Óscar Dominguez, Autorretrato, 1926
Spanish artist Oscar Dominguez was born at Tenerife in the Canary Islands to a prosperous agriculturist and a mother who died of when he was only a year old. Mostly brought up by his sisters and his grandmother, at the age of three he fell ill with Sydenham’s chorea leaving him bedridden for the following two years. It was after his recovery that he began drawing and painting. Of his cultured father, Dominguez would gratefully declare “Il etait agronome, ingenieur, peintre, mecanicien. C’est lui qui m’a d’ailleurs appris a peindre” (He was a farmer, engineer, painter, and technician. It was he who taught me to paint). It was his well-travelled father who brought Dominguez presents like cameras, binoculars, and telescopes from across Europe. At the age of twelve Dominguez began studying at the Instituto de Segunda Ensenanza de La Laguna in Tenerife, although he eventually left without sitting his final exams.

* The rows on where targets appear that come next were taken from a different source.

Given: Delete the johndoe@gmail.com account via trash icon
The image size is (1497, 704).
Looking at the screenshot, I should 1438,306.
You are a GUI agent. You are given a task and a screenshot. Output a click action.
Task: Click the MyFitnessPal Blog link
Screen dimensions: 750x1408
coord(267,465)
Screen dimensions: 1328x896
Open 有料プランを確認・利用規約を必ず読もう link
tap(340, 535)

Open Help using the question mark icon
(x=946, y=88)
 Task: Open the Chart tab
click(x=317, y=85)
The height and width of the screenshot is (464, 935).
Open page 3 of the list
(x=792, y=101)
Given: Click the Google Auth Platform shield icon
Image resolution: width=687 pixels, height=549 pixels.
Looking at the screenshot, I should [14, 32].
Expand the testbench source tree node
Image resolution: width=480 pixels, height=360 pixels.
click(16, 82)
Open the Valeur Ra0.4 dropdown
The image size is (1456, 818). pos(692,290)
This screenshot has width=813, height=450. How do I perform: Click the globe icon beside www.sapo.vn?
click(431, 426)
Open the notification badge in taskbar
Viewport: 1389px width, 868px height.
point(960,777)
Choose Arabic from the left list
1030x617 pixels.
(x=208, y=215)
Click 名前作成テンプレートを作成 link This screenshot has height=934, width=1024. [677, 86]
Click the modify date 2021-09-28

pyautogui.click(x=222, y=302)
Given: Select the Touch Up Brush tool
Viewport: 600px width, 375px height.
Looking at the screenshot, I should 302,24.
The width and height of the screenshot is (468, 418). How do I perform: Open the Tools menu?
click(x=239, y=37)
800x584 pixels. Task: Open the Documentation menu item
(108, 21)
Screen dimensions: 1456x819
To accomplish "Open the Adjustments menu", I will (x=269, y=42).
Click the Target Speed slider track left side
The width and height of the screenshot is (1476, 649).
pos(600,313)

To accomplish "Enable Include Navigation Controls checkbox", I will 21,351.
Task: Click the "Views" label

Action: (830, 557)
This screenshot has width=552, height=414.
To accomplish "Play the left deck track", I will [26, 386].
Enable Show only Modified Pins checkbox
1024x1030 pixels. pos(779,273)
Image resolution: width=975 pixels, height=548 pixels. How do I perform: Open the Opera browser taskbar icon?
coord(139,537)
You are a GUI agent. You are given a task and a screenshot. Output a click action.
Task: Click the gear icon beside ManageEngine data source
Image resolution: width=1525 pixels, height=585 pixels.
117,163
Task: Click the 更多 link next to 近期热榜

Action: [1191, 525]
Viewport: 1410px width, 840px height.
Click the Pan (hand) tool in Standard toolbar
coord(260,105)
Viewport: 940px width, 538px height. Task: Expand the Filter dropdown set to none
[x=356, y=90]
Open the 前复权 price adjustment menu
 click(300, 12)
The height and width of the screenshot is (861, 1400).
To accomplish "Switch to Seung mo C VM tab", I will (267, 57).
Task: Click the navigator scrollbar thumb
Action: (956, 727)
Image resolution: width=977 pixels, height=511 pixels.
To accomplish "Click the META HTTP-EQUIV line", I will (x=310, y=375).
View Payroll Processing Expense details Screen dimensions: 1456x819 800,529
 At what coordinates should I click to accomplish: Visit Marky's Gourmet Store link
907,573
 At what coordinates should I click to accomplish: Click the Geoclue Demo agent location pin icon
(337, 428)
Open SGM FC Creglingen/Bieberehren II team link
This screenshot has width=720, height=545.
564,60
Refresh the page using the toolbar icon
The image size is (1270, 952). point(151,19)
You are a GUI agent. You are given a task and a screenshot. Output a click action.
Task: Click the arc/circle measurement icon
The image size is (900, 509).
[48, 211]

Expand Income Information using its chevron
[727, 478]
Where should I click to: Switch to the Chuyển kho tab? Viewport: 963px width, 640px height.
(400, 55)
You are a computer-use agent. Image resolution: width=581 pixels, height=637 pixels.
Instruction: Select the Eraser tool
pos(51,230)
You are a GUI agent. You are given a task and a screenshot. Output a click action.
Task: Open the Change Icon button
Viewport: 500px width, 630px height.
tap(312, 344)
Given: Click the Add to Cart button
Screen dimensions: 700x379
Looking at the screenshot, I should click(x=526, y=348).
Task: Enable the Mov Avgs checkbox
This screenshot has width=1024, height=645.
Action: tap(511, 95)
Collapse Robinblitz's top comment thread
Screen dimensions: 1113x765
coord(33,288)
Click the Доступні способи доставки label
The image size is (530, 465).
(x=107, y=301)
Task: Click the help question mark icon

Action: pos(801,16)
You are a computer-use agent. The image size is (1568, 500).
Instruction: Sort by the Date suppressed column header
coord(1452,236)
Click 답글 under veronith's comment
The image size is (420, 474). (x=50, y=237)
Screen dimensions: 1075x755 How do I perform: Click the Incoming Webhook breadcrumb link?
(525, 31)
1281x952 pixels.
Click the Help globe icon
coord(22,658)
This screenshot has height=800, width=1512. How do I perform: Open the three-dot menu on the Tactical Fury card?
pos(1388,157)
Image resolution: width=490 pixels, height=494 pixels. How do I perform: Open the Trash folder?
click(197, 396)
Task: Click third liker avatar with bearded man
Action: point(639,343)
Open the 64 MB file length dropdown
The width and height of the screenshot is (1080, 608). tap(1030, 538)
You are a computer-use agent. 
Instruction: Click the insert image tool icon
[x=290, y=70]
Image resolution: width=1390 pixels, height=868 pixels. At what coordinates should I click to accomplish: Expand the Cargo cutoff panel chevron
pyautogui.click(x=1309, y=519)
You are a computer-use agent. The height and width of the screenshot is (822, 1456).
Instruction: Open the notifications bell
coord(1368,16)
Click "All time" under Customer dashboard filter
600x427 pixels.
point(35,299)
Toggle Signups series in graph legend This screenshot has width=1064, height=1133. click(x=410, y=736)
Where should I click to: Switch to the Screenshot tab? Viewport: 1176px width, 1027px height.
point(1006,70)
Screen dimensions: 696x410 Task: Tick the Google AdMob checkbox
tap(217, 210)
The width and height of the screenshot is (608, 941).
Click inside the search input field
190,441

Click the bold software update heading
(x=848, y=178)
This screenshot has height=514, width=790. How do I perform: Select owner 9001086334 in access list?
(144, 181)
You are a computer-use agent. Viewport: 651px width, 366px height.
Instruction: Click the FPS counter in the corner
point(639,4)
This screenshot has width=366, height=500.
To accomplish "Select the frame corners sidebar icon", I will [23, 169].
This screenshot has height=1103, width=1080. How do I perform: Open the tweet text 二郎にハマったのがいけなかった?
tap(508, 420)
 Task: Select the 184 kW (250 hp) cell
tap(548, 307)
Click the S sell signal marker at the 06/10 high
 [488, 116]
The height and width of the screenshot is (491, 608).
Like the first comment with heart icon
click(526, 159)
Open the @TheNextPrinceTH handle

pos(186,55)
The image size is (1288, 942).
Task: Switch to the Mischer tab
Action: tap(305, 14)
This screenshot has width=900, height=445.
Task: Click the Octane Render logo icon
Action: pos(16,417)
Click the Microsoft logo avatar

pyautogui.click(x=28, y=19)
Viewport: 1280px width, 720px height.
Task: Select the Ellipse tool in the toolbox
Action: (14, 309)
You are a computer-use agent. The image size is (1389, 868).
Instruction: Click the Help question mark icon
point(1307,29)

Sent at the age of nineteen by his father to Paris to run the family business there, Dominquez soon immersed himself in the rich and exciting nightlife of 1920s Paris, later beginning an affair with the Polish pianist Roma. Initially belonging to the Spanish literary and artistic group 'Generacion del 27', from his studio in Montmatre during the 1930s Dominguez became integral to the Surrealist movements inner circle. He regularly began exhibiting his work, notably at the Surrealist’s London exhibition of 1936. Whilst he often used vivid colour, much of his work is dark and grotesque (particularly a 1931 self-portrait showing his deformed arms with wrists cut open; a frightening presage of his later suicide).

Visiting Barcelona at the outbreak of the Spanish Civil War, Dominguez fled to Tenerife from whence he was able to return to France with false papers on a boat transporting fruit. His work began undergoing changes at around this time, experimenting with 'Decalcomania' a technique by which engravings and prints are transferred to pottery or other materials, his work increasingly influenced by Picasso. Escaping to Marseille at the outbreak of the Second World War, he returning in to Paris in 1945 when he married the artist Maud Bonneaud and formally broke with the Surrealists. The influence of Picasso is particularly evident in Composición con Fondo Azul (1949) and Corrida II and Tauromaquia (both 1951). In 1952, Dominguez began an affair with Marie-Laure, Viscountess of Noaille. However, at the same time he began suffering from acromegaly, leaving him in pain and delirium. In his depression, and in the midst of a party at Marie-Laure’s home, Dominguez committed suicide by retiring to her bathroom and slitting his veins.